The album starts with “Sugar Sweat;” Kenney’s vocals are soft and most delicate while the instruments and melody glimmer in the background. “Picture of You” has a certain melancholy to it that would make it perfect to listen to while lying in bed and thinking about better days. The next song, “Jenny,” starts more pop-like. The lyrics about insecurity and Kenney’s signature vocals mix well with the slightly relaxed sound. With this song, the listener can feel that this album was recorded in Oakland and San Francisco because it has a certain kind of creativity that is typical for the West Coast.
“Tell You Everything” features the saxophone and background vocals of Andy Stack (Wye Oak), as well as vocals from Stephen Steinbrink. The song is rather slow and deep, but can, unfortunately, quickly become background noise. “Sucker” features the iconic voice of Lambchop’s Kurt Wagner. Both voices, Kenney’s super-feminine and Kurt’s super manly voice, are working together in perfect harmony, making the song a standout on the album. Like “Sucker,” “Double Hearted” was released early by Kenney, which is a smart move because both songs are the highlights of Sucker’s Lunch. The song contains great lyrics and a unique sound.

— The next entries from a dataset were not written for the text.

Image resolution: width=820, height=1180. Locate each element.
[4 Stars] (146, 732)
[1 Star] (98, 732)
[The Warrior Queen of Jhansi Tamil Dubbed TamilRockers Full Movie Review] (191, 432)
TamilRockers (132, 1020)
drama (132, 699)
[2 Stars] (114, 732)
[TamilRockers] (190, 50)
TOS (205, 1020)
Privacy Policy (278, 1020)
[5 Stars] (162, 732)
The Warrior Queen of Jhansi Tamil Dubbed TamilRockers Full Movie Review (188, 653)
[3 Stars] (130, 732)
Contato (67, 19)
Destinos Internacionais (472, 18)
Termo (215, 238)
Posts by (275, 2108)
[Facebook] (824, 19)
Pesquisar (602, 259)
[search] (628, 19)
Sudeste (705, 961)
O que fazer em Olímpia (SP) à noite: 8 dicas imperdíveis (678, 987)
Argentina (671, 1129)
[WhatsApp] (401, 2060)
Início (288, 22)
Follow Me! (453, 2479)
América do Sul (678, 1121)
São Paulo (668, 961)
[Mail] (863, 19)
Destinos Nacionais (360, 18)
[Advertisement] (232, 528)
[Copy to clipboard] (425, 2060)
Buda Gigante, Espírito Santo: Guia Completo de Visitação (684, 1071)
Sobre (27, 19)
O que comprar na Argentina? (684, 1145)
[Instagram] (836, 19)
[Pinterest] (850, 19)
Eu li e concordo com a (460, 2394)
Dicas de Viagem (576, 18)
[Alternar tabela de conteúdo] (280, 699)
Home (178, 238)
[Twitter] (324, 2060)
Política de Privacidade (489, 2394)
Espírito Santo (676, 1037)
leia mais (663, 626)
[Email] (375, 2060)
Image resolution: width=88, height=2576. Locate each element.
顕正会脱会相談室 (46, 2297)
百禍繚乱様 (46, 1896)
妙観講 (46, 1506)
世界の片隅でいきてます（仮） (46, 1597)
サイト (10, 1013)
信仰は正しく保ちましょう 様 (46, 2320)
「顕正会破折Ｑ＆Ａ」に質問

“Cut the Real” starts slow and quiet; Kenney’s vocals are the dominating part, but the instrumental part gives the song feeling—sad and seemingly longing for something with a touch of helpless. “Be That Man” feels like a western in the beginning, and Kenney’s vocal mixed with lyrics give a certain kind of numbness to the song, but not in a wrong way, just a feeling that most people experienced themselves. Yet, Kenney has a surprise up her sleeves. The song continues being more positive-sounding, hopeful and then drifting back into a darker place.
The lyrics stay dark with “White Window Light,” and Kenney uses elements of spoken word, highlighting the critical verses in the song. The song has many highlights, different instruments and a whole vocal ensemble—another standout song. The album ends on a sweet note with “Sweet Coffee.” Well, the song is not a sweet pop song, it’s Kenney’s voice supported by only a few instruments, a rather dark and sad song. Perfect for a lonely night at home.
Sucker’s Lunch has a couple of highlights, and it’s masterfully produced. Kenney’s voice always has a kind of melancholy that is highlighted throughout the album. It might be less rock-influenced than Night Night at The First Landing, but people who enjoyed Perfect Shape will certainly love Sucker’s Lunch.